[Intel-xe] [PATCH] RFC drm/xe: Add mem_access_get in gem_create_ioctl

Tue Oct 10 09:11:03 UTC 2023

Hi,

On 09/10/2023 07:22, Riana Tauro wrote:
> gem_create_ioctl does not have a mem_access_get till it reaches
> xe_bo_move.
> 
> When the device is runtime suspended (in D3cold), new bo created
> as part of gem_create_ioctl steals the buddy block of the kernel objects
> that are yet to be restored as part of runtime resume (D3cold). The runtime
> resume triggers only in xe_bo_move.

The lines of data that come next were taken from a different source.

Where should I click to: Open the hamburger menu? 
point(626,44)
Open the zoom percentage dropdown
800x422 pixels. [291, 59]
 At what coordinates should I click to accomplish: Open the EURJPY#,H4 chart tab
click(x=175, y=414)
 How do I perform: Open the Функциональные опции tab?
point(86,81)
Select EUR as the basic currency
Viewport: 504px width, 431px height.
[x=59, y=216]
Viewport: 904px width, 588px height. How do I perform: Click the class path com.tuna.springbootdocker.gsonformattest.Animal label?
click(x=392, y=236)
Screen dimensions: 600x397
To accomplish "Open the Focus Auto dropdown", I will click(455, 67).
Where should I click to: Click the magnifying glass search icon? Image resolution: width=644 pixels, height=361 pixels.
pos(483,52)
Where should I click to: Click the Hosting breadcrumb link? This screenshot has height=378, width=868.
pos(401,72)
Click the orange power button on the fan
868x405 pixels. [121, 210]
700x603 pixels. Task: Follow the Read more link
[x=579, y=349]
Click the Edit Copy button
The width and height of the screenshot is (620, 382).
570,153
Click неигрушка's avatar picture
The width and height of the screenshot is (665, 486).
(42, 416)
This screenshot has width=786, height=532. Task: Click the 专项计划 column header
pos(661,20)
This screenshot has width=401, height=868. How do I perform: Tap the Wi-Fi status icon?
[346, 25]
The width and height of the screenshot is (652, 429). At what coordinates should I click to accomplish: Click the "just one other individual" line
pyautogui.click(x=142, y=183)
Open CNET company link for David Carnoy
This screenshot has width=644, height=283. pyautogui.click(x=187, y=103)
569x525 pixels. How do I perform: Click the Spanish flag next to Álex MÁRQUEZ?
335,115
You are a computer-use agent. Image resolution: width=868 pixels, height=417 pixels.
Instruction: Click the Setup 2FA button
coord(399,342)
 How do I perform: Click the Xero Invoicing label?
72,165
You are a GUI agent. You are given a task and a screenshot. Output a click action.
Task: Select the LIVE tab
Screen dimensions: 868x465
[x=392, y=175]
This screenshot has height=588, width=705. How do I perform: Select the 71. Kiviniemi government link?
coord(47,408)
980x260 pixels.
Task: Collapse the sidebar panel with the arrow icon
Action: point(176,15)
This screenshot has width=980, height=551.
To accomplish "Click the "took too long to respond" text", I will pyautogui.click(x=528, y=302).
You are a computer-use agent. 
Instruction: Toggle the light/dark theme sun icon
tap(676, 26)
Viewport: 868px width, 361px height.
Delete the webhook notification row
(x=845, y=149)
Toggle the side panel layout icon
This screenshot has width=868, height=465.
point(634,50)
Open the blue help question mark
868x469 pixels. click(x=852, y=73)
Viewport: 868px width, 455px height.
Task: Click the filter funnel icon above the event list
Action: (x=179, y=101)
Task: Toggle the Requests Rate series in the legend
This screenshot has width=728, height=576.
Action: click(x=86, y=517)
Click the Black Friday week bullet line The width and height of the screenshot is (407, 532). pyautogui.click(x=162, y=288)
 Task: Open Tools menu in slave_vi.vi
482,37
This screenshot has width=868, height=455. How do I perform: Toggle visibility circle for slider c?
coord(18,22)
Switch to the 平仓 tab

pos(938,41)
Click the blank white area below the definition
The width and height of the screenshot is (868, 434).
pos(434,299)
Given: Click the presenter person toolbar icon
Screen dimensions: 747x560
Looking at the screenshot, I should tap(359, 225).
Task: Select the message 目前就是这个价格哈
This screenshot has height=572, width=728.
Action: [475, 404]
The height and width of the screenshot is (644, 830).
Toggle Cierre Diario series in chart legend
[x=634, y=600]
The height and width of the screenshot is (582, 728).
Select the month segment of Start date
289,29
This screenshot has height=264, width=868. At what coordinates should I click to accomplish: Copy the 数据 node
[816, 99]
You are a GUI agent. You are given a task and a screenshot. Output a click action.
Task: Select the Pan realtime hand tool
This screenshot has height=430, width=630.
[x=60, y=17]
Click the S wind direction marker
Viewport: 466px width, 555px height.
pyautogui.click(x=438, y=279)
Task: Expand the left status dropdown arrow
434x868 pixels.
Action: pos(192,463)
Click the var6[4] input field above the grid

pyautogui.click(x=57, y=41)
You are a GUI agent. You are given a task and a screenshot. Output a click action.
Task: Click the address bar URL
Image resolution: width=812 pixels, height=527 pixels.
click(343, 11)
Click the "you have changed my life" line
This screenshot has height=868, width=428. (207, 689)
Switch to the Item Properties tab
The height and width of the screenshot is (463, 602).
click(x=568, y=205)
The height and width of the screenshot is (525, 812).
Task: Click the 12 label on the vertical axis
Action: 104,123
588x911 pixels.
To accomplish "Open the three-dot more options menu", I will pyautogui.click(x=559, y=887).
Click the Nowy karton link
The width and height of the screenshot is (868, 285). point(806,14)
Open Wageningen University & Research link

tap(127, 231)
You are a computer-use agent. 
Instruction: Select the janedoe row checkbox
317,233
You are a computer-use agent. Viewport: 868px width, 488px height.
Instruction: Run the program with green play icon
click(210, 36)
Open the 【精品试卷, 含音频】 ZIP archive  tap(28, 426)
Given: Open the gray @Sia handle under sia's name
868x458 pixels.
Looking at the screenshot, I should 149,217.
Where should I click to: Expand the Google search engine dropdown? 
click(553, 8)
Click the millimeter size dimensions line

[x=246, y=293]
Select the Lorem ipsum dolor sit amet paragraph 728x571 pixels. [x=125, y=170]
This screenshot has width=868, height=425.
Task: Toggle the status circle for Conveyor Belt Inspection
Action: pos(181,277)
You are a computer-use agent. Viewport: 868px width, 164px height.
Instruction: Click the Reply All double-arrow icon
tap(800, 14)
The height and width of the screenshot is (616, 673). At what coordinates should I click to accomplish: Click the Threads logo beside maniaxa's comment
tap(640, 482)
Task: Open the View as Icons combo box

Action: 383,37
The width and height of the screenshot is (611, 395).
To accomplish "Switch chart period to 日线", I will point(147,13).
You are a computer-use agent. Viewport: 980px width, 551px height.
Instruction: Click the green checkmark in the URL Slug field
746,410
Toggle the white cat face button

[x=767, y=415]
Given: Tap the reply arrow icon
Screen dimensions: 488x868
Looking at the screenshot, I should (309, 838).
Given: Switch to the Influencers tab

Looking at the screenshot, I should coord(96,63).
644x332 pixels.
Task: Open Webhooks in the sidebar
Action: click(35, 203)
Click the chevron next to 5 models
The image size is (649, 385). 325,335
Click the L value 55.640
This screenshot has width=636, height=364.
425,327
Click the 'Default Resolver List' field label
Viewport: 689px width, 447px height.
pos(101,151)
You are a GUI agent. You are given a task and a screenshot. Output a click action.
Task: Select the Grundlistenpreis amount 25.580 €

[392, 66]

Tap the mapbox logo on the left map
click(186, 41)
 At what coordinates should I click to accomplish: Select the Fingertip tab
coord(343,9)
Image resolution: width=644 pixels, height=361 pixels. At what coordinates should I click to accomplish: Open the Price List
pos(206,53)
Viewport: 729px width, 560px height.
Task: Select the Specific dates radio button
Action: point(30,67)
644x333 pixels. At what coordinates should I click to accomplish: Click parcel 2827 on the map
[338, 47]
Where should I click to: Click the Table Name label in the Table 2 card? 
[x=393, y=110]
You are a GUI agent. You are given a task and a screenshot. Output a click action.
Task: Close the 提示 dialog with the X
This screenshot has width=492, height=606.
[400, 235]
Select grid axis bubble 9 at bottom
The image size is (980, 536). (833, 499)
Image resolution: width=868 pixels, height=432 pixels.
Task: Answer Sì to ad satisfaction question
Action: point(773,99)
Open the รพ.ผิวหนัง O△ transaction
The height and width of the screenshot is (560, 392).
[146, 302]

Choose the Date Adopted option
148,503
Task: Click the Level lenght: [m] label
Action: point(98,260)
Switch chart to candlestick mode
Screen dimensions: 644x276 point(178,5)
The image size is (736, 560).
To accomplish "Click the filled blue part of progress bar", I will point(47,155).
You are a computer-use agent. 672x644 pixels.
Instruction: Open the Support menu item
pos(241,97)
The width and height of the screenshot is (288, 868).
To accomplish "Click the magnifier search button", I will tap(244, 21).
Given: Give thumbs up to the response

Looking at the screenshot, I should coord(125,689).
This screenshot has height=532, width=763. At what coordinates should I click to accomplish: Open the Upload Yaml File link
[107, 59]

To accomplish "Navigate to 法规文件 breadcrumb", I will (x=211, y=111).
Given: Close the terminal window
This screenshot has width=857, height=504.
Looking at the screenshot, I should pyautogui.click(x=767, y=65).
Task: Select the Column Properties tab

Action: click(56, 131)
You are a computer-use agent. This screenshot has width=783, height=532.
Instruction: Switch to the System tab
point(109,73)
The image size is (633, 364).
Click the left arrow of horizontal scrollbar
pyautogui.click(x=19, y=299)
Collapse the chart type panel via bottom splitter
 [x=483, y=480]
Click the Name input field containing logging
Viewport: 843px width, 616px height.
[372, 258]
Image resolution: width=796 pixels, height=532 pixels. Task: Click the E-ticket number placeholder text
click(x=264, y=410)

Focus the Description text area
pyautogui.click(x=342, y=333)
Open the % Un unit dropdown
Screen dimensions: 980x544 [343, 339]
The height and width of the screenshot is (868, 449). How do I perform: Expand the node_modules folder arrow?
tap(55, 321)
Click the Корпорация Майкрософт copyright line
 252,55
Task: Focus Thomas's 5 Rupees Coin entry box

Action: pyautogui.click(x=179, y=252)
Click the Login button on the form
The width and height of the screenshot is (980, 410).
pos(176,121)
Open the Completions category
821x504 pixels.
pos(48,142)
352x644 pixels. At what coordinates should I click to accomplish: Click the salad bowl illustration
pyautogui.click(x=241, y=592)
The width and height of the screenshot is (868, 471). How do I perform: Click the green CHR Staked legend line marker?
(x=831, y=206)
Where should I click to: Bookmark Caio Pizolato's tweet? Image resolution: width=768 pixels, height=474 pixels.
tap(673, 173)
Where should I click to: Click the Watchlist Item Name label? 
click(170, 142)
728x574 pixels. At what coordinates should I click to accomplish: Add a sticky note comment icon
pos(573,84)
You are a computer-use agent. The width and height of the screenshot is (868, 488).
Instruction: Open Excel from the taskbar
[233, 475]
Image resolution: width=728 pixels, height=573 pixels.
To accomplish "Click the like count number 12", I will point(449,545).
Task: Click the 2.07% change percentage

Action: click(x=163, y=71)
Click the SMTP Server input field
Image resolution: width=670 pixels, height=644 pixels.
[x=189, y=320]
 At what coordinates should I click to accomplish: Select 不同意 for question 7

While trying to restore the kernel
> objects it finds the buddy block is not free.
> Tries to evict the new bo which is already locked causing a deadlock
> 
> Prevent deadlock by taking mem_access get early in the ioctl
> 
> 	INFO: task kworker/1:1:44 blocked for more than 61 seconds.
> 	"echo 0 > /proc/sys/kernel/hung_task_timeout_secs" disables this message.
> 	task:kworker/1:1     state:D stack:25272 pid:44 ppid:2  flags:0x00004000
> 	[  +0.008395] Workqueue: pm pm_runtime_work
> 	[  +0.004068] Call Trace:
> 	[  +0.002486]  <TASK>
> 	[  +0.002161]  __schedule+0x6f5/0x1640
> 	[  +0.003702]  ? __pfx___schedule+0x10/0x10
> 	[  +0.004133]  ? __ww_mutex_lock.constprop.0+0xf4f/0x1e60
> 	[  +0.005330]  schedule+0x92/0x120
> 	....
> 	[  +0.003922]  ttm_bo_mem_space+0x46d/0x490 [ttm]
> 	[  +0.004586]  xe_bo_restore_pinned+0x200/0x320 [xe]
> 	[  +0.005007]  ? __pfx_xe_bo_restore_pinned+0x10/0x10 [xe]
> 	[  +0.005503]  ? __pfx__printk+0x10/0x10
> 	[  +0.003791]  ? __pfx_do_raw_spin_lock+0x10/0x10
> 	[  +0.004597]  xe_bo_restore_kernel+0x2e4/0x470 [xe]
> 	[  +0.005521]  xe_pm_runtime_resume+0x20a/0x750 [xe]
> 	....
> 	INFO: task xe_mmap:1836 blocked for more than 61 seconds.
> 	"echo 0 > /proc/sys/kernel/hung_task_timeout_secs" disables this message.
> 	task:xe_mmap   state:D stack:23600 pid:1836  ppid:1831 flags:0x00004002
> 	[  +0.008395] Call Trace:
> 	[  +0.002486]  <TASK>
> 	[  +0.003271]  rpm_resume+0x341/0xad0
> 	[  +0.005269]  __pm_runtime_resume+0x53/0xc0
> 	[  +0.004152]  xe_device_mem_access_get+0x2b/0x60 [xe]
> 	[  +0.005172]  xe_bo_move+0x2ef/0x9f0 [xe]
> 	[  +0.004131]  ttm_bo_handle_move_mem+0x15a/0x230 [ttm]
> 
> Link: https://gitlab.freedesktop.org/drm/xe/kernel/-/issues/256

I think we should mention that the overall idea was to first attempt to 
move all xe_device_mem_access_get() further up in the hierarchy (like 
ioctl level) to ensure that dma-resv lock is never held (potentially 
other locks also) when trying to wake up the device with d3cold enabled. 
Any async work pushed out from the ioctl should rather use 
xe_device_mem_access_get_if_ongoing() and attach to the work item, like 
in xe_bo_move(). Currently xe_device_mem_access_get() is called much too 
deep in the call chain in various places which is going to inherit loads 
of scary locking dependencies making d3cold very tricky to implement.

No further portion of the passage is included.